Republican Rep. Vern Buchanan of Florida has tested positive for COVID-19 despite already having been fully vaccinated against the illness.
His positive COVID-19 test came after he had "very mild flu-like symptoms," according to a news release which noted that the lawmaker is quarantining at his home.
"I look forward to returning to work as soon as possible," Buchanan said in a statement. "In the meantime, this should serve as a reminder that although the vaccines provide a very high-degree of protection, we must remain vigilant in the fight against COVID-19."
Buchanan, 70, has served as a U.S. House member from the Sunshine State since 2007.
A statement from Congressman Buchanan: https://t.co/LvWVD3ZtVd— Rep. Vern Buchanan (@Rep. Vern Buchanan)1626703807.0
Five Texas state lawmakers who flew to Washington, D.C., last week in an effort to block legislation they oppose have recently tested positive for the illness, and all are said to have been fully vaccinated.

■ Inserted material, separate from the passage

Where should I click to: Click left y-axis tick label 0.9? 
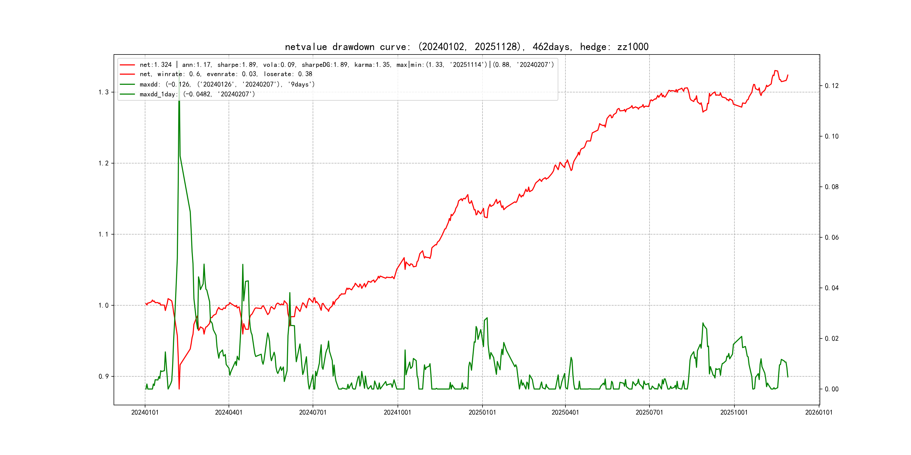point(103,377)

"All of the HDC Members who tested positive are feeling good, with no symptoms or only mild symptoms," the Texas House Democratic Caucus said in a statement on Sunday.
NEW: Two more Texas House Democrats test positive for coronavirus, both vaccinated. “All of the HDC Members who te… https://t.co/BnfdzQEzqL— Andrew Solender (@Andrew Solender)1626653667.0
According to the Centers for Disease Control and Prevention 48.6% of the total U.S. population has been fully vaccinated, while 56.1% of the population has received at least one dose.
While the Pfizer-BioNTech and Moderna vaccines involve two shots, the Johnson & Johnson Janssen vaccine involves just one shot.
According to data compiled by Johns Hopkins University there have been more than 34 million COVID-19 cases and more than 609,000 deaths in the U.S. so far.
The CDC says that a small proportion of those fully vaccinated against the illness will become ill, get hospitalized or even pass away from COVID-19.
"Vaccine breakthrough cases are expected. COVID-19 vaccines are effective and are a critical tool to bring the pandemic under control. However, no vaccines are 100% effective at preventing illness in vaccinated people. There will be a small percentage of fully vaccinated people who still get sick, are hospitalized, or die from COVID-19," according to the CDC.